Bu kafanın değil modern dünyada, da orta çağda bile yeri yok.
Bu yaşananlar bir gerçeği de ortaya çıkarmış oldu
Demek ki neymiş !
Doları 7 ₺'den 18 ₺'ye yükselten de, 18₺'den şu saat için 13 ₺'ye düşüren de Sn Erdoğan'mış.
Dövize çevrilebilir mevdur hesabı ( DÇM )nedir
Türkiye Dçm lerden çok çekti, çabuk unuttuk, devletin sırtındaki en büyük kamburlardan biri idi
Dövize Çevrilebilir Mevduat hesabı .
Yetmişli yılların başı
Hesap sahiplerine dövizli işlem hakkı tanındı.
Hesap sahiplerine dövizli işlem hakkı tanındı.
TCMB hesaplara, Hazine adına, kur garantisi vermişti.
Diğer bir deyimle kur farkları bütçeden karşılandı.
Ancak DÇM’lerin anapara ve kur farkı ödenmeleri, verilen kur garantisi nedeniyle, Hazine’ye aşırı yük olmaya başlar.
TCMB ve bankalar, eski DÇM’lerin vadesi gelenlerinin paralarını geri ödemede zorlanmaya başladılar.
Sonunda sistem 1970 li yılların sonunda bitirildi..
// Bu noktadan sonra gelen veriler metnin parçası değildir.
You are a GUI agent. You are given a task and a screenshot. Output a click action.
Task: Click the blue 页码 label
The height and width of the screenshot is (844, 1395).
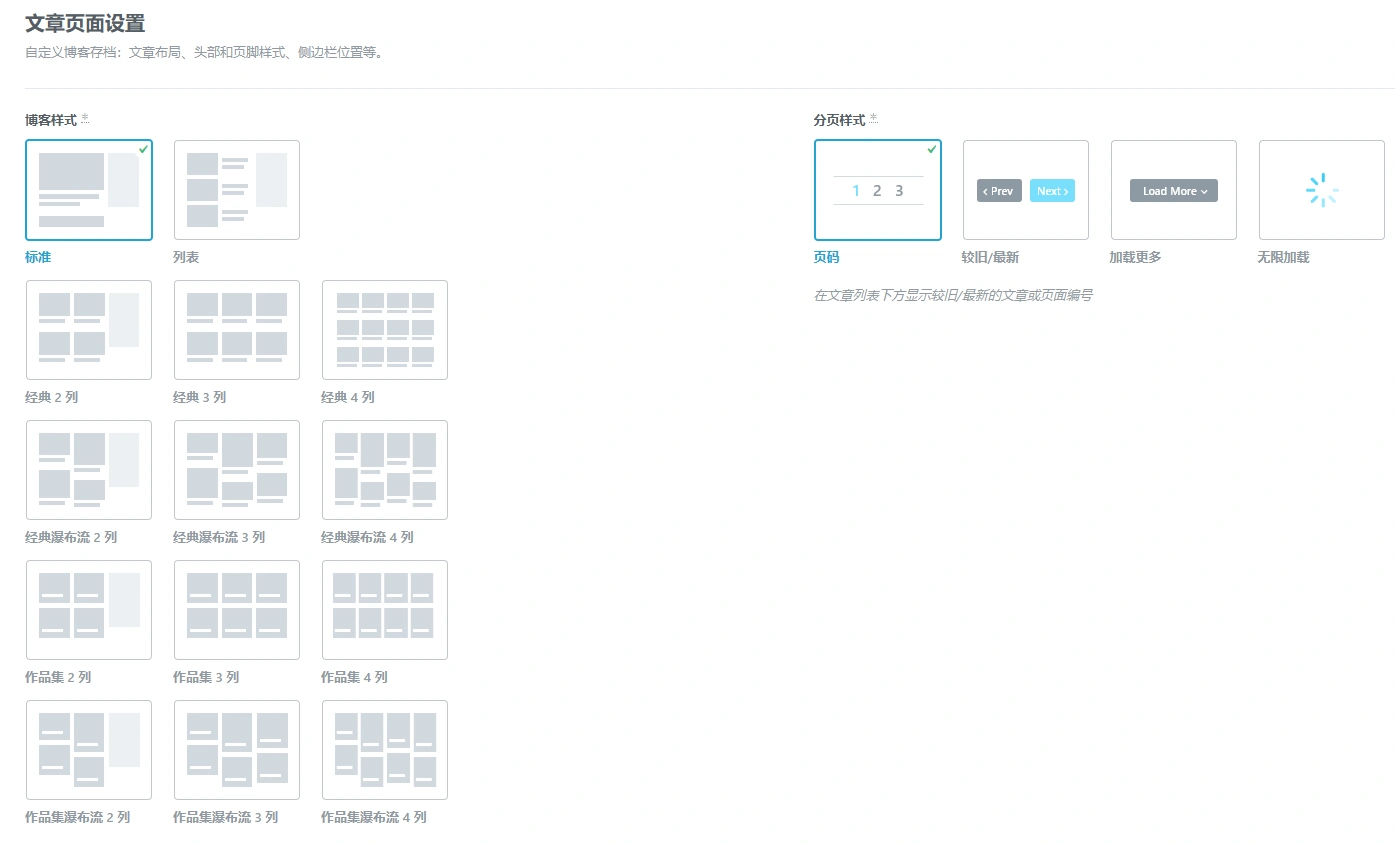[x=826, y=257]
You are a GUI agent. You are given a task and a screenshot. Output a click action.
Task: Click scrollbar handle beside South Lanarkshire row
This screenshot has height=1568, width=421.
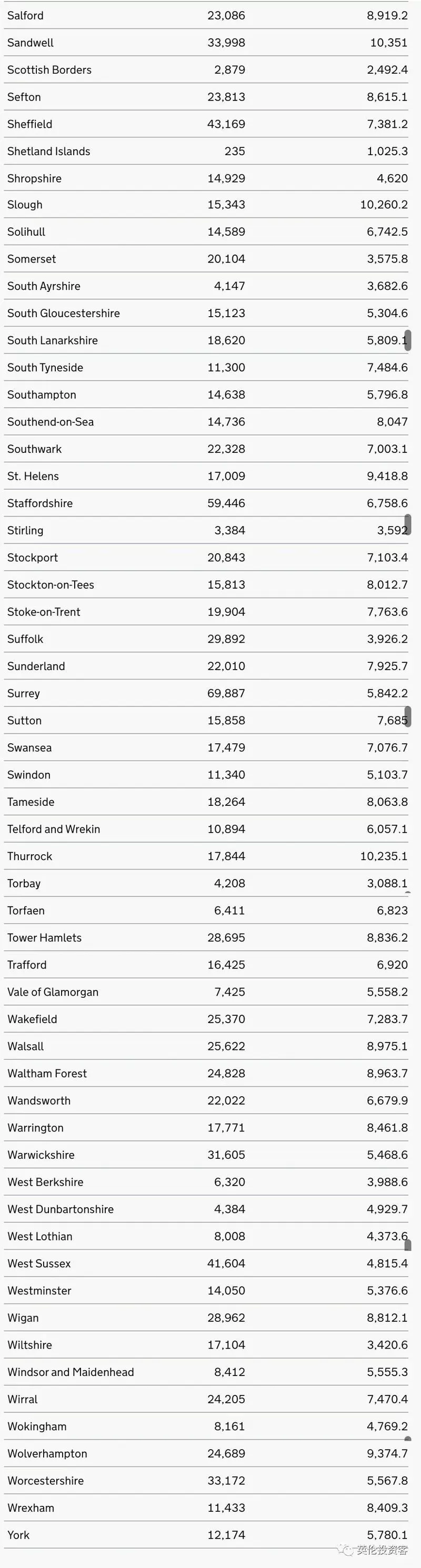pyautogui.click(x=408, y=340)
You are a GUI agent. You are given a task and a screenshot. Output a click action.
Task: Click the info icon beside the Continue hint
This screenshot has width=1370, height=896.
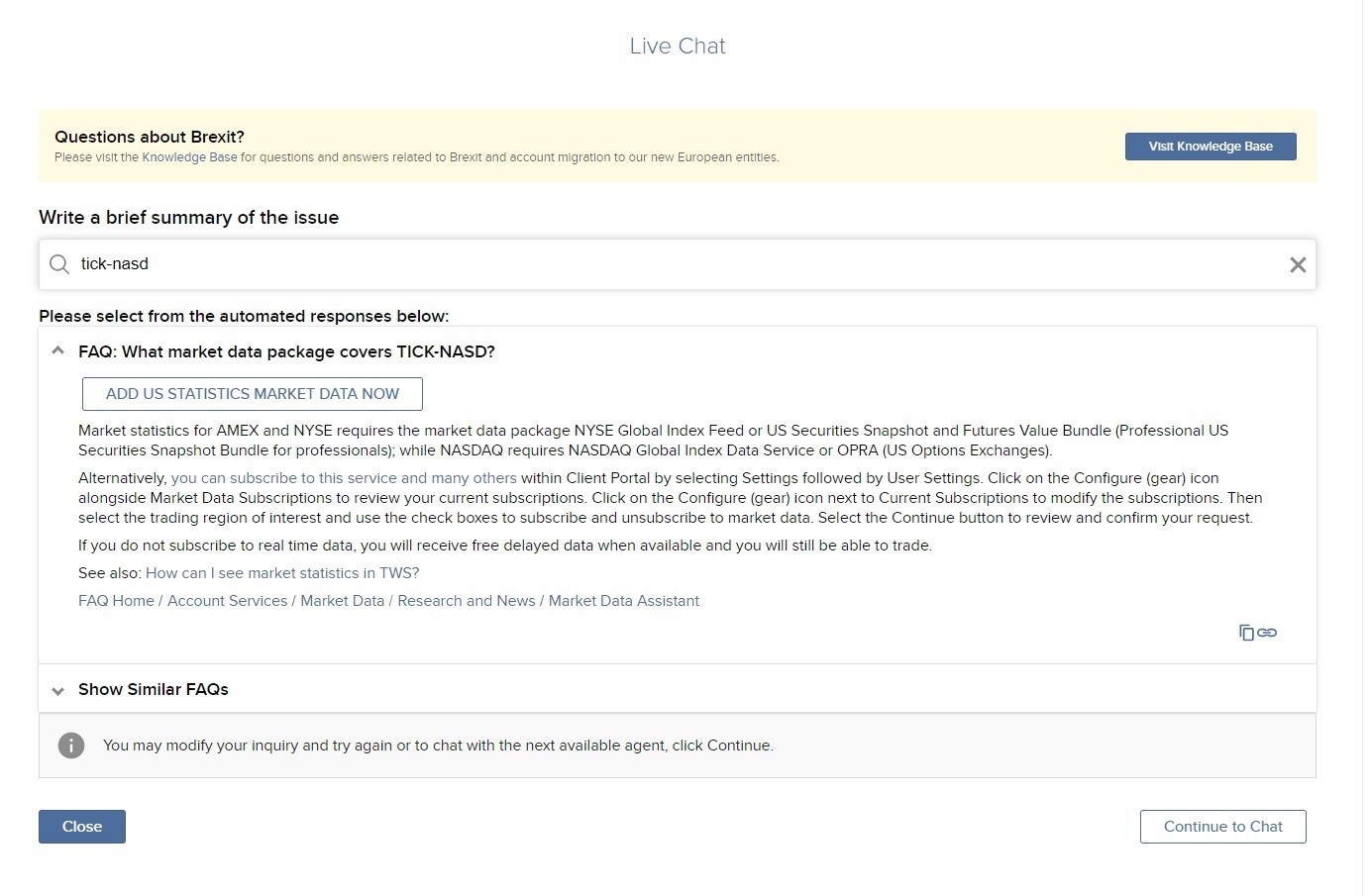click(x=71, y=746)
Sonunda sistem 1970 li yılların sonunda bitirildi..
Bu borçlar, 1981 yılından sonra devlet tarafından üstlenildi, yani halkın sırtına sarıldı .
Bu günde yapılmak istenen bu olayın bir benzeridir
Bu gün yeni ekonomi modeli diye sundukları bu sistem kısa vadede seçim kazanmak adına geleceğin ipotek edilmesidir .
Şimdi soru şu ?
Neden dolar kuru 20 TL nin altında iken bu operasyon yapılmadı, sanki dolar 20 lirelara gitsin diye arkasından itelendi, Katar ve BAE ile bir dizi anlaşma imzalandıktan sonra dolar kuru üzerine baskı geldi, neden.
Neden bir ay önce değil şimdi
Kur tepede iken, milyarlarca dolarlık dolar alım satımı yapıldı.Kimler yaptı bu işlemi?Ne fayda sağlandı?
Kurla bu derece oynamak, kimin menfaatine?
Kimler ekonomik ve politik fayda sağlıyor bu işlemlerden?
Denetleme mekanizması yok, şeffaflık hak getire.
Kim kime, dum duma.
Bu işte kesin bir Cinlik var, lâkim devletinde bir hafızası var ve asla unutmaz .
Bu gün ülkeyi yönetenler ekonomiden anlamıyor ama tam siyaset tüccarı.
Göz göre göre ülkeyi batırmayı “siyasi taktik” olarak muhaliflere bile yutturmayı başarıyor.
Siyasi ve ekonomik yapısal tedbirleri almak varken
Siyaset yine hileye başvurdu, bu günü kurtarmak adına geleceği ipotek etti.
Son söz.
Bu günden sonra , 300,000 kişiye faiz farkını 84 milyon kişi ödeyecek..
Ülkem için karamsardım, bu karardan sonra daha da karamsarım.